Few cases of subcutaneous facial, orbital, or cervical emphysema are reported in the literature. They can be caused by increased alveolar pressure and subsequent air rupture of the terminal alveoli6 by coughing during respiratory tract infection or by other inflammatory processes. In addition, one case report describes subcutaneous orbital emphysema as a result of forceful nose blowing with subsequent air entering the orbita via the lamina papyracea.7
However, the most frequent incidences of subcutaneous facial emphysema are described after dental procedures where devices are used that create high air pressures and thus may insufflate dental cavities through holes in the teeth.3 In our case, no obvious laceration or visible dental holes could be detected. However, we cannot exclude the possibility that of tiny lesions had been caused by insertion of the Bonfils fiberscope. We believe that the 10 L/min of oxygen flow created a sufficient enough pressure to cause microscopic laceration of the mucosa, with subsequent passage of a large quantity of air into the subcutaneous tissue of neck and face up to the lower portion of the orbit. Subcutaneous skin emphysema without any evident port of entry has been described.
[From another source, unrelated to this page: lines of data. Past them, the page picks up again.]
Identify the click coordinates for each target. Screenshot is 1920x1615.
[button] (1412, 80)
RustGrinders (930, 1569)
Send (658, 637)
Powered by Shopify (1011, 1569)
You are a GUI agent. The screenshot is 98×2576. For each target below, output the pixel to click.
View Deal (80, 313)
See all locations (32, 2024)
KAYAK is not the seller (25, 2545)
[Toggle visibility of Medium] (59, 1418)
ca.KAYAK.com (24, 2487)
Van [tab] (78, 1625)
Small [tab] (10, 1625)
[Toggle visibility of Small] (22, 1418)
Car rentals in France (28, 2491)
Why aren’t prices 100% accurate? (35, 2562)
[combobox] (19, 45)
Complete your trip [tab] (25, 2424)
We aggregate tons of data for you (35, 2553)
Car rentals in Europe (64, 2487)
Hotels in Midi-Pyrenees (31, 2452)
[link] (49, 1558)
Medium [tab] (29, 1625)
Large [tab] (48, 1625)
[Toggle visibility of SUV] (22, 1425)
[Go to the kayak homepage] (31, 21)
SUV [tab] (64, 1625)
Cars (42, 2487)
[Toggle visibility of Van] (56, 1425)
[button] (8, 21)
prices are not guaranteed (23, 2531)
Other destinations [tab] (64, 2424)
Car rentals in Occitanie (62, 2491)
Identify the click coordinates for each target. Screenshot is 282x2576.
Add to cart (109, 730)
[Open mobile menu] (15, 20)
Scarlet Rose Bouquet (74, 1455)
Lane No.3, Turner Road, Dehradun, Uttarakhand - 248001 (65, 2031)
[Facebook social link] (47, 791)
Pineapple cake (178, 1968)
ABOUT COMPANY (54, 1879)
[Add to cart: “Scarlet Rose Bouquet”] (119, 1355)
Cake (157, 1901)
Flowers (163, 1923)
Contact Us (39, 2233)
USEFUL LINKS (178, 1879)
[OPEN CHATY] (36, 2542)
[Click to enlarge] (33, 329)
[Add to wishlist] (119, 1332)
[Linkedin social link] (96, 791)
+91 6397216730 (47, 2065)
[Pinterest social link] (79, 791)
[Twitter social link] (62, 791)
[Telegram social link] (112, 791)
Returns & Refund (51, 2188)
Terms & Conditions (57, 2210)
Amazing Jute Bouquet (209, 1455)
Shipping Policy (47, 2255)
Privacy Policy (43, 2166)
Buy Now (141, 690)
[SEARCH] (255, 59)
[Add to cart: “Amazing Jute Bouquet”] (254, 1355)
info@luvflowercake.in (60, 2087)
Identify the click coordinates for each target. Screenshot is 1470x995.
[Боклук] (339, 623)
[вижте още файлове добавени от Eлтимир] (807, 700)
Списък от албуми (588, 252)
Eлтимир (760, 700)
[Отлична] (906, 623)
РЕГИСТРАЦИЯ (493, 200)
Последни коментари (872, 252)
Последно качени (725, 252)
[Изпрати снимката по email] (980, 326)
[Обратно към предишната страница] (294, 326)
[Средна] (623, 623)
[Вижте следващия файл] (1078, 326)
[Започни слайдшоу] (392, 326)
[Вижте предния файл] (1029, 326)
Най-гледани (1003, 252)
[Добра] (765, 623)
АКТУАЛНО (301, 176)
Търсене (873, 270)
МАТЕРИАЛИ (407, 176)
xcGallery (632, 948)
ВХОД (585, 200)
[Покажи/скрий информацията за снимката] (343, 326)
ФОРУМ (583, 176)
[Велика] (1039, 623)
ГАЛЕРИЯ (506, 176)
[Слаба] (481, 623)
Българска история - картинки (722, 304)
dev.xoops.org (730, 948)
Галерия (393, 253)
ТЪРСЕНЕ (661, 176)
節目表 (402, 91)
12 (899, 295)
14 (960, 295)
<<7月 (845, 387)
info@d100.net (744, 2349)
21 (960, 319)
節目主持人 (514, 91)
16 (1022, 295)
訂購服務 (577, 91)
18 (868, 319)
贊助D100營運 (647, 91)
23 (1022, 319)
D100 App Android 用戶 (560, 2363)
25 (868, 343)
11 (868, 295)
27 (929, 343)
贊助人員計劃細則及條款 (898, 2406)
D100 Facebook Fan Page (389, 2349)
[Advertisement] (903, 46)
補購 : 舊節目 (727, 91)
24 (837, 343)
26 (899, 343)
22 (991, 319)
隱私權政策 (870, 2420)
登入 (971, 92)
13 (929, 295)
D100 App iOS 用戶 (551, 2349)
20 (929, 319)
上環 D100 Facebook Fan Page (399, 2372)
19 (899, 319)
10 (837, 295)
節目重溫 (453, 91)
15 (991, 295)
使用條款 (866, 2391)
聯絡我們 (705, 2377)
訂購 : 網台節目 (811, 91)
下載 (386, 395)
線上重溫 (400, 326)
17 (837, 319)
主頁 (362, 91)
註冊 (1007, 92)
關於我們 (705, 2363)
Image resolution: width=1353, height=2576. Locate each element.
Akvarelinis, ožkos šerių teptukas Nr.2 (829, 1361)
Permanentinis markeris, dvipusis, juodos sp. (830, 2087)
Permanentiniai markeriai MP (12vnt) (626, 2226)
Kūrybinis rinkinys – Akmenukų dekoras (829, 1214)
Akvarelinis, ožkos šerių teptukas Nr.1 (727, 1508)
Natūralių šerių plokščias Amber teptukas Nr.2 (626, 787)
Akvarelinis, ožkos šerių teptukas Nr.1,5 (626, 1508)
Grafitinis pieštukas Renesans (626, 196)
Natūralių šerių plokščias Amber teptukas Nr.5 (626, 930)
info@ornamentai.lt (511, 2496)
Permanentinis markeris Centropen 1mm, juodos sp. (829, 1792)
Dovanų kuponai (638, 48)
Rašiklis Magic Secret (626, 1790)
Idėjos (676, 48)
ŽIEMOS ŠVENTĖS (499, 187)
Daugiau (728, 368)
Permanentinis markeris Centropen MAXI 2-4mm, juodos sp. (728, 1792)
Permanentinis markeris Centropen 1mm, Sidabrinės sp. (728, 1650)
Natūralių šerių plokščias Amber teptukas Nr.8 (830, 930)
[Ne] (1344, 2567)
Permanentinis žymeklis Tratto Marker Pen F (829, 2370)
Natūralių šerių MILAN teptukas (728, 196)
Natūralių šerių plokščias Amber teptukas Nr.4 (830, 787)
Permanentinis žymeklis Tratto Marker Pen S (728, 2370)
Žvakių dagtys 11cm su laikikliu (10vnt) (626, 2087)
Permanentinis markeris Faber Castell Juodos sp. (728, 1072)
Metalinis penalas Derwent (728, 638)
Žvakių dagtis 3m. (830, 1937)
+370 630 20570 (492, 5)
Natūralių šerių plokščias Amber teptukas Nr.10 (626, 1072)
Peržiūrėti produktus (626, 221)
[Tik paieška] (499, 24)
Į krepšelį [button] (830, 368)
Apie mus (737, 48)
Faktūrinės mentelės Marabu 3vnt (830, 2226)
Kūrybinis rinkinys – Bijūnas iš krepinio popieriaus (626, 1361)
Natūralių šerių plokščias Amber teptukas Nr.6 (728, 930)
It is believed that minimal lesions of the mucosa can be entry ports8 as can previously undetected lesions of the teeth roots.1,9 In addition, high-flow air insufflation might cause gastric distension, thus increasing the risk of aspiration.10–12
The Bonfils can be a useful new tool for difficult intubation.13 In our case, using the device with high oxygen insufflation created subcutaneous emphysema. Had the emphysema not been rapidly identified, the patient could have been harmed from airway compromise. After this experience, we have chosen to use the Bonfils intubating fiberscope only with a reduced flow of oxygen (<6 L/min).